• [TEXT EXCERPT]:

------------------------------------------------------------

The 39th Annual Bert M. Warden's Golden South Classic went on without a hitch on May 23 at The First Academy.
The Florida summer sun did not deter the approximate 800 athletes who participated in the event, which was held from 8:30 a.m. to 6:30 p.m.
Volunteer UCF, an organization that is dedicated to promoting civic engagement and education for students, was at the event at 9 a.m., and the participating members were recognized for their time, receiving a free Adidas shirt, a meal and one free SeaWorld ticket.
The Golden South Classic is an international track and field event for high school students. Students compete in various competitions, including pole vaulting, hurdle jumping and timed running as part of the Adidas Golden Stripes Tour.
The tour is a series of three regional meets where athletes can earn a spot to compete against the country's fastest prep runners in the Dream 100 and Dream Mile at the Adidas Grand Prix in New York.
Geo Morales, media relations and public affairs manager for the event, said it is a long-standing tradition at the event for the team at Arnold Palmer Hospital to bring these elite track athletes together for a memorable tournament.
Students compete in two divisions, Prep division and Classic division, and are separated by gender and qualifying standards.
Prep division is offered to athletes who do not meet the qualifying standard that the Classic division athletes come in with. They can compete in all events except relays. Qualifying standards are marks, or times, to meet or beat in order to advance to the next division.
Medals were awarded to athletes that ranked in first through sixth place in each of the Classic division events, and first through third place in each of the Prep division events. Adidas also gave each participant a gift for competing in the classic.

------------------------------------------------------------

• [TASK 1]:
According to the article on the Golden South Classic, approximately how many athletes took part in the event?
• [TASK 2]:
Repeat everything in the Golden South Classic article from "The 39th Annual" down to "to 6:30 p.m.".
• [TASK 3]:
Go on with the Golden South Classic article from the point where it stops.

[Dataset entries]
------------------------------------------------------------

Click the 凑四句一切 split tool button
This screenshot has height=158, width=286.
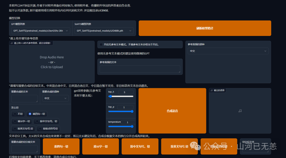tap(61, 146)
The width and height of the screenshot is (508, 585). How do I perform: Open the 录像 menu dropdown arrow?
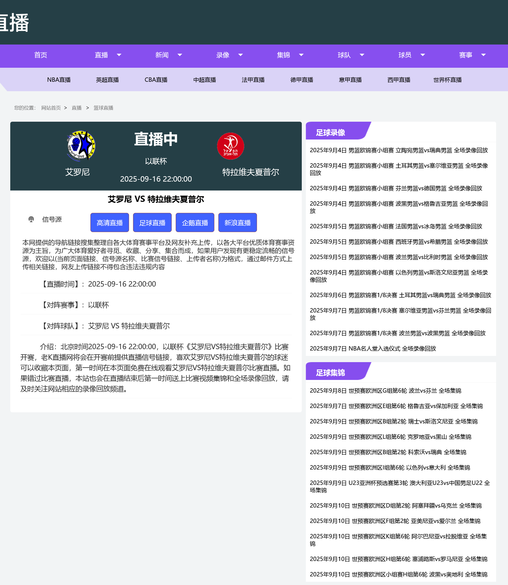tap(240, 55)
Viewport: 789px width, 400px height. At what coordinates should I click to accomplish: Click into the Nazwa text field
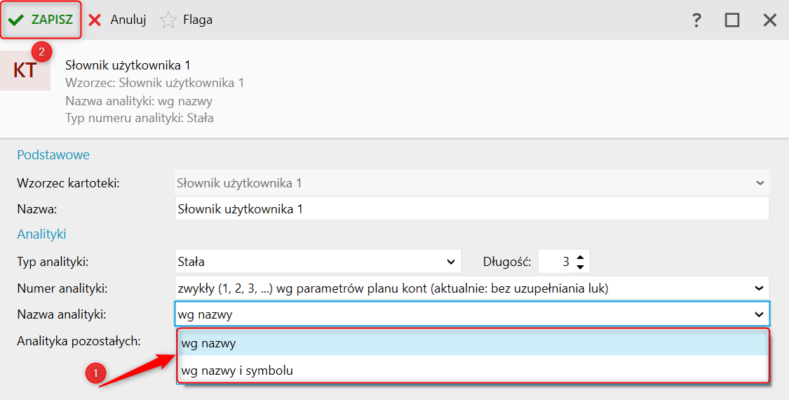click(471, 209)
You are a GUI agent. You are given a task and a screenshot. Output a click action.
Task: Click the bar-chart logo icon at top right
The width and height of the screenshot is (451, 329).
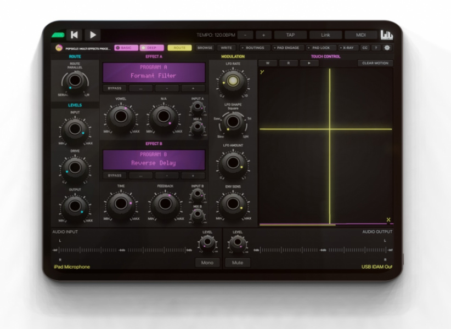click(x=387, y=35)
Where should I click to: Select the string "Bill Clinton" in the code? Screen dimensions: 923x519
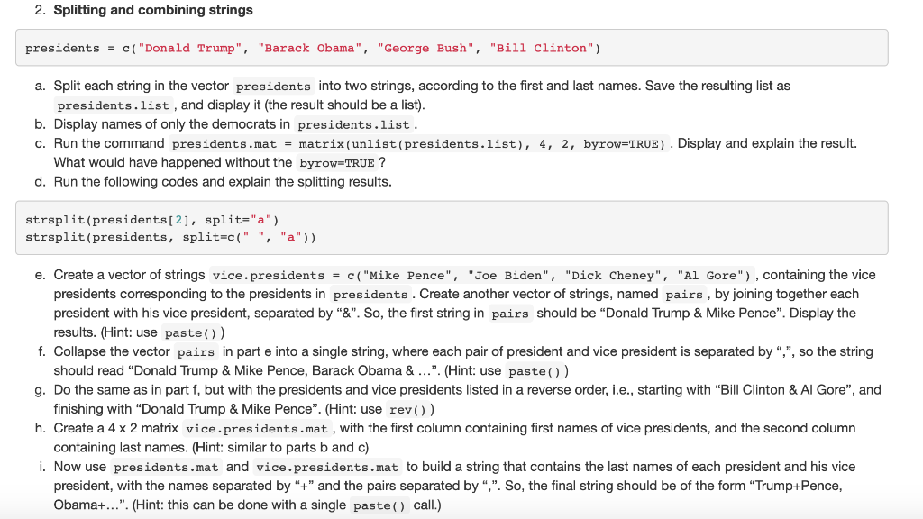click(x=542, y=48)
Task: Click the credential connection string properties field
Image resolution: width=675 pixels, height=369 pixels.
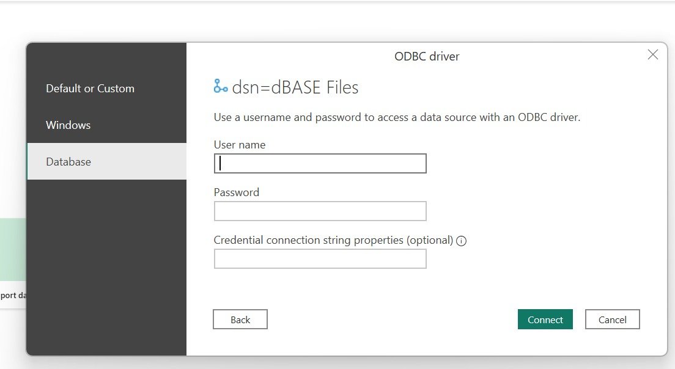Action: [320, 258]
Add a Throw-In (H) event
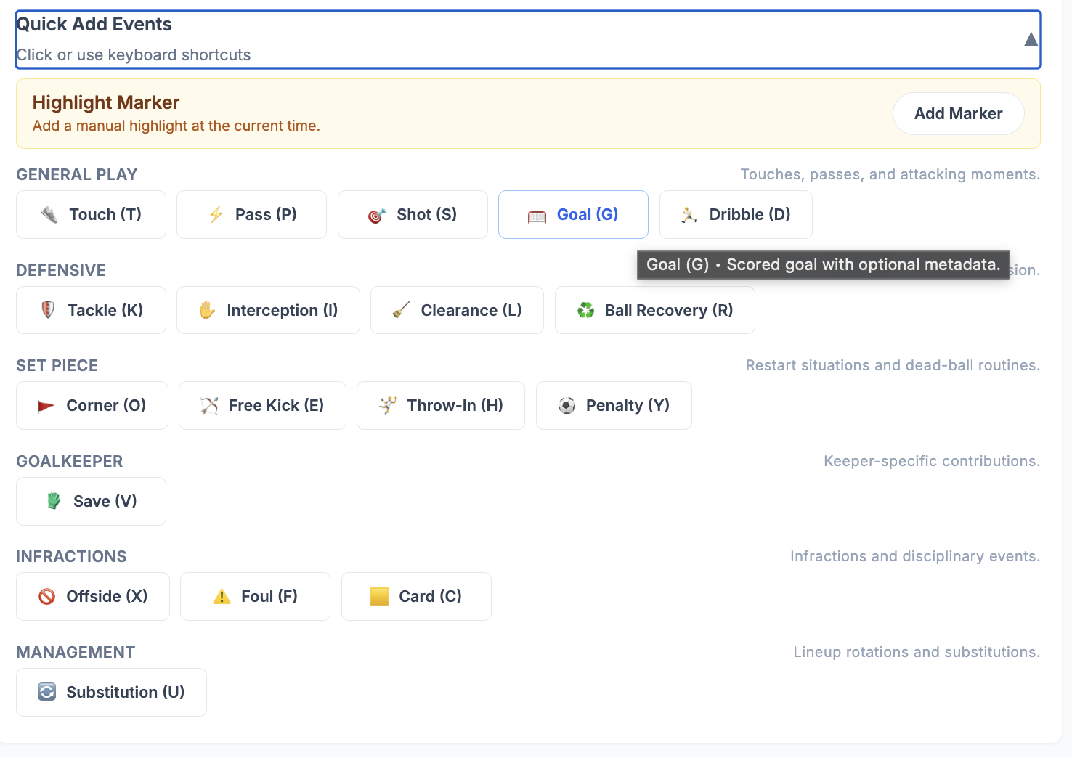 point(440,406)
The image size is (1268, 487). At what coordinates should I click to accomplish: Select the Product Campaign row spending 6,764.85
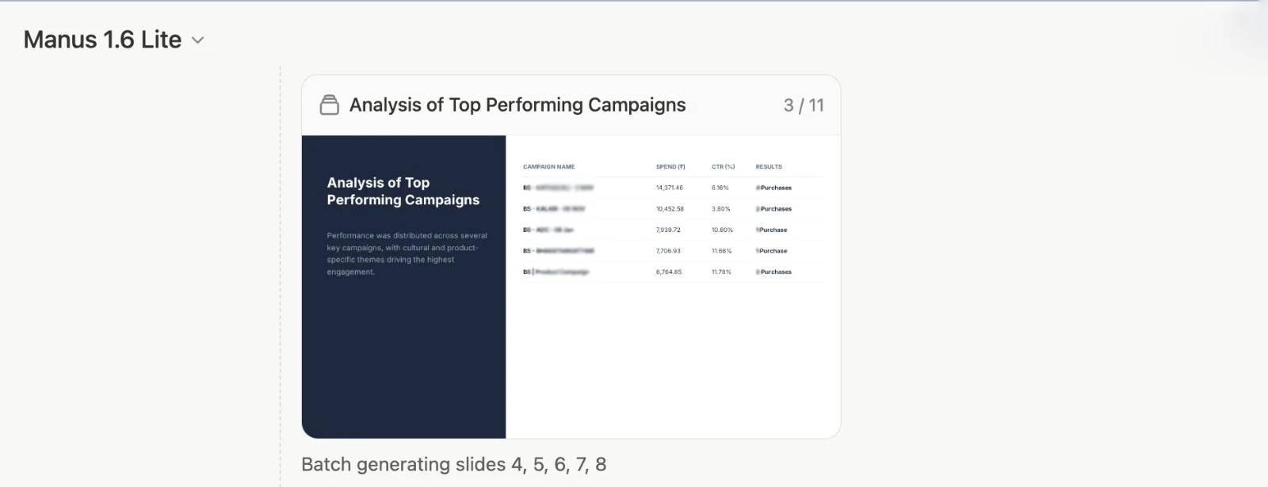click(x=668, y=271)
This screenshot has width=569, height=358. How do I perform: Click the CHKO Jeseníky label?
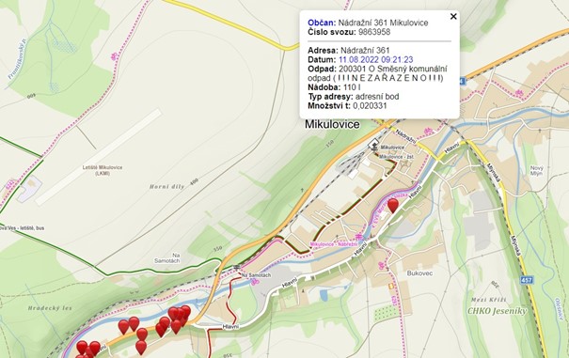coord(497,311)
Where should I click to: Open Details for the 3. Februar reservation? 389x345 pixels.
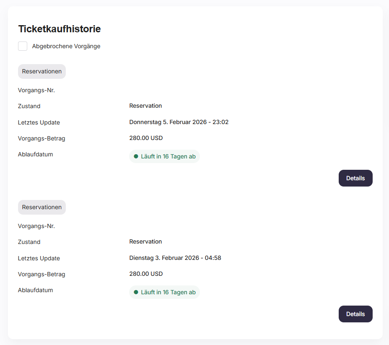click(x=355, y=314)
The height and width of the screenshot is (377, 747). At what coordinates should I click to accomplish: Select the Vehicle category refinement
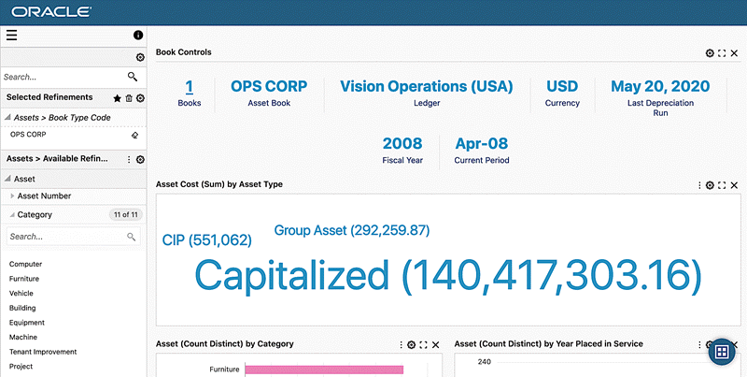(x=21, y=293)
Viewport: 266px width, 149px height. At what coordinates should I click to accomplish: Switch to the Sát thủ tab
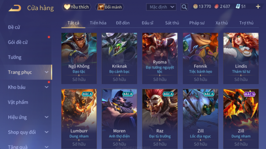[172, 23]
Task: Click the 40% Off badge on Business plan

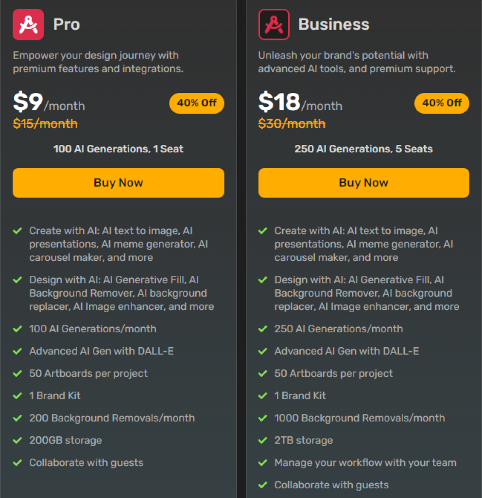Action: click(442, 103)
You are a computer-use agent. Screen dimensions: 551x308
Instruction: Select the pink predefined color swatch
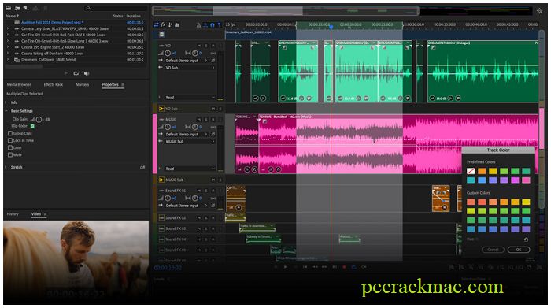[x=526, y=180]
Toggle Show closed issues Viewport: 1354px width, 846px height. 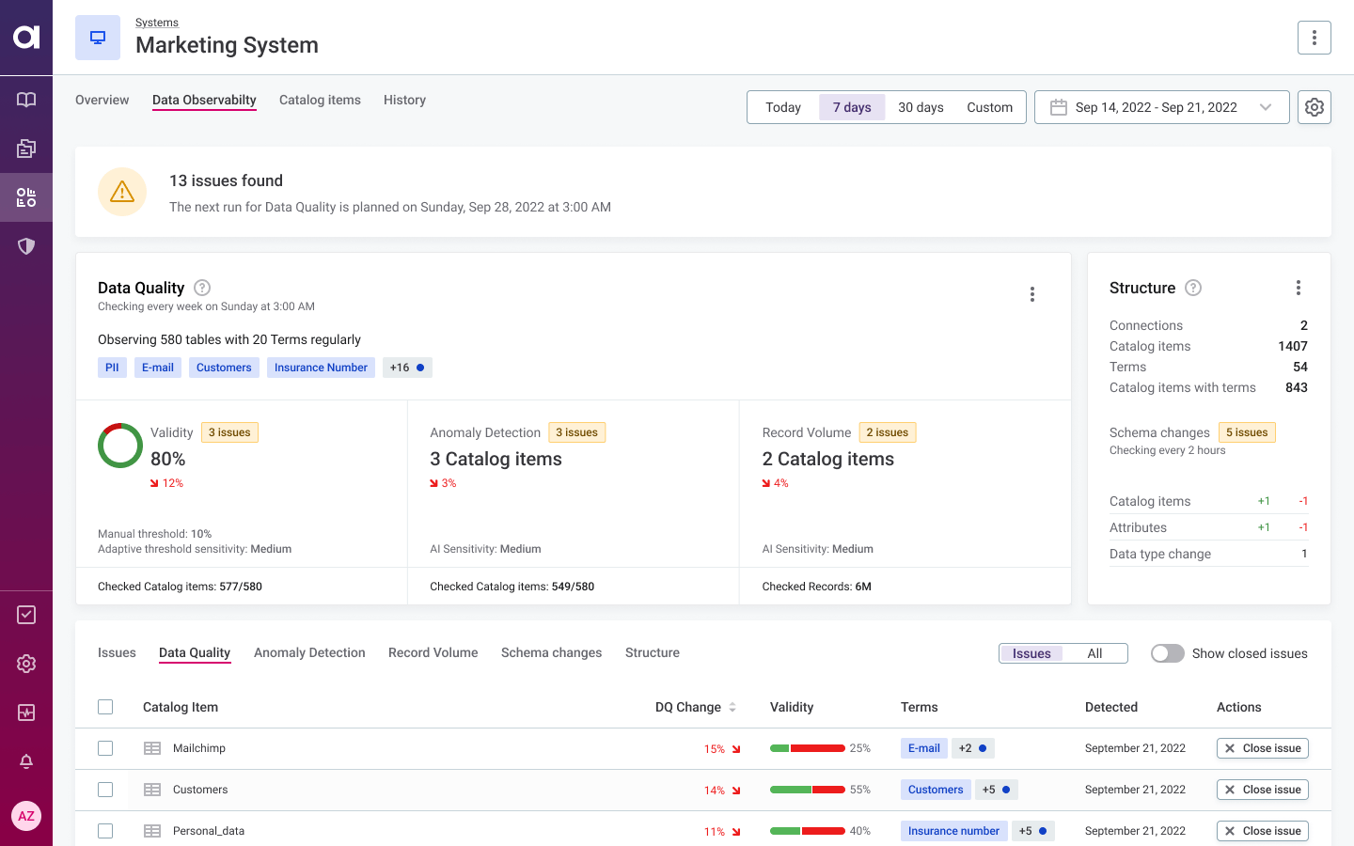(x=1167, y=652)
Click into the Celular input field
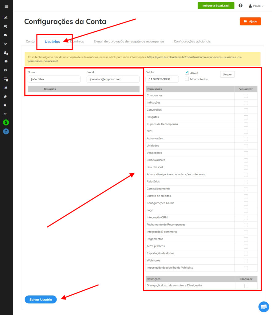Screen dimensions: 272x315 (162, 79)
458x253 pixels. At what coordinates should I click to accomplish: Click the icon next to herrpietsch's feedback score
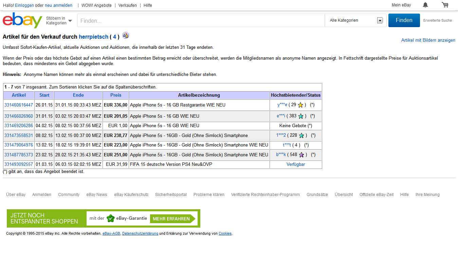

------------------------------------------------------------

• [TASK RESULT 1]:
About 800 athletes.

• [TASK RESULT 2]:
The 39th Annual Bert M. Warden's Golden South Classic went on without a hitch on May 23 at The First Academy.
The Florida summer sun did not deter the approximate 800 athletes who participated in the event, which was held from 8:30 a.m. to 6:30 p.m.

• [TASK RESULT 3]:
Mary Bozzacco, a junior health sciences major and different abilities director for Volunteer UCF, was the lead supervisor for the group of 21 volunteers that showed up to the classic. Volunteers were asked to complete duties, such as assist the pole vault, set up the blocks for the races, move around the hurdles and hand out fans and noise-making objects to the spectator.
Bozzacco said that although her job responsibilities were to primarily oversee the other volunteers and help them with their task, she enjoyed setting up the track for hurdles the most because she was able to watch the races up close.
While she understands that students usually volunteer for required hours, Bozzacco said the act of volunteering can offer so much more for students.
"The knowledge volunteers gain can change how they treat other people or how they see the world," she said. "Through volunteering, students are able to give back to the community while creating friendships, learning new skills and gaining knowledge they will keep with them throughout their lives."
Along with Bozzacco's contribution, the APH executive committee of volunteers have dedicated a year to plan the event.
The event has been managed through the Arnold Palmer Medical Center Foundation for the past 39 years, and 100 percent of the proceeds — gathered from registration fees and entry fees — go toward the Sports and Medicine Program at Arnold Palmer Hospital for Children.
Tracy Choroco, foundation event planner manager for the event, said they raised more than $140,000 last year and was pleased with the recent event, especially the rise in participation.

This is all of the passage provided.